Often one may wish to find optimal parameters given multiple data sets. Depending upon the residual function, one may wish to solve the data sets independently and avoid direct concatenation of the data. Provided one understands non-linear least squares it should be fairly intuitive how one combines multiple data sets. Simply append the residual array with the residual output of each data set.
Consider a residual function of the following:
function r = rFnc(x,y,theta)
In the above function, x is your input data, y are your output measurements, and theta are the parameters you wish to optimize. Each of these should be in a column vector form. This residual function can be anything and it is what you are trying to opimize against. For example, one can do an anonomous inline residual function for a line (y= m*x + b) such as the following:
residualFnc = @(x,y,theta) y - (x*theta(2)+theta(1)); % Experimental data minus the equation of a line
Create a batch residual function: Now consider a function that concatenates the various residual vectors into one larger residual array for multiple datasets:
function r =subR(v,rFnc,theta)
% Determine size of R Vector
numElements = 0;
for i=1:size(v,1)
numElements = numElements + length(v{i,2});
end
r = zeros(numElements,1);
j = 0;
for i = 1:size(v,1) % Compute Residuals and concat
r(j+1:j+length(v{i,2}),1) = rFnc(v{i,1},v{i,2},theta);
j = length(v{i,2});
end
end
Alter Jacobian: Next, modify a finite difference Jacobian for the modified residual function.

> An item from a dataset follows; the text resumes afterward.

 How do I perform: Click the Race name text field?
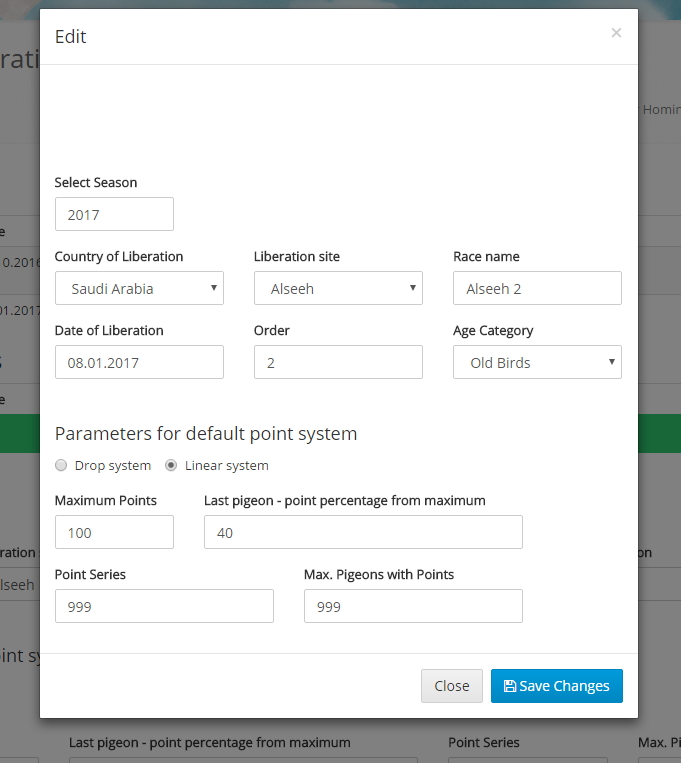(x=537, y=288)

function J=jacB(v,fnc,params)
eps = 1e-8;
x1 = subR(v,fnc,params);
m = length(x1);
n = length(params);
J = zeros(m,n);
for i = 1:n
paramCpy = params;
paramCpy(i)= paramCpy(i) + eps;
J(:,i) = (subR(v,fnc,paramCpy) - x1)/eps;
end
end
Alter lma Function: Finally, modify the vanilla Levenberg Marquardt function to use both the modified r & J functions.
function theta = lmaB(v,fnc,params)
alpha = 1;
theta = params;
oldCost = norm(subR(v,fnc,theta));
for i =1:100;
r = subR(v,fnc,theta);
J = jacB(v,fnc,theta);
p = -pinv(J'*J + alpha*eye(length(params)))*J'*r;
newCost = norm(subR(v,fnc,theta+p));
if(newCost<oldCost)
theta = theta+p;
if(abs(newCost - oldCost)<0.0001)
break;
end
oldCost = newCost;
alpha =0.1*alpha;
else
alpha = 10*alpha;
end
end
end
Description: Consider an example where you with to optimize the offset and slope of a line model from multiple datasets. Now, this is a simple example that doesn't require NLSQ but none the less, NLSQ can be used. The following is example code in which 3 lines are simulated with varying levels of noise and lmaB
is called to find the optimal theta values given the data.
Example code: Note, to get this to run you will have to copy the above code and save the individual functions subR.m
, jacB.m
, and lmaB.m
.
% NZ Test lma batch
clc
a=2; % actual slope
b=5; % actual offset
thetaActual = [b;a];
% Generate sample data
t = (-10:1:10)';
t2 = (-10:0.1:10)';
t3 = (-10:0.1:10)';
y = t.*a+b+randn(length(t),1)*20;
y2 = t2.*a+b+randn(length(t2),1)*10;
y3 = t3.*a+b+randn(length(t3),1)*5;
% Create Residual Function: r(x,y,theta) = y - f(x,theta)
testFnc = @(xx,yy,theta) yy - (xx*theta(2)+theta(1));
% Create 'cell' vector of data
v = {t,y;t2,y2;t3,y3};
% Create initial guess
theta = [0;1];
% Input vector of data, residual function, and initial guess into lmaB
theta = lmaB(v,testFnc,theta);
% For reference, perform linear calculation on 1 dataset
J = [t.^0,t.^1];
thetaLinear = pinv((J') * J)*(J')*y;
% Calculate Errors
rLinear = norm(J*thetaActual - J*thetaLinear);
rNL = norm(J*thetaActual - J*theta);
% Make a pretty plot
fig1 = figure(1);
clf(fig1)
hold on
scatter(t,y)
scatter(t2,y2)
scatter(t3,y3)
plot(t,J*theta)
plot(t,J*thetaLinear)
plot(t,J*thetaActual,'--black')
legend('Data Set 1','Data Set 2','Data Set 3','Non-linear batch','LSQ','Actual')
grid on
title(['Error 1 Set: ',num2str(rLinear),', Error Multiple Sets: ',num2str(rNL)])
disp(datetime)
As observed and expected, the error is less when multiple data is combined versus a single data set.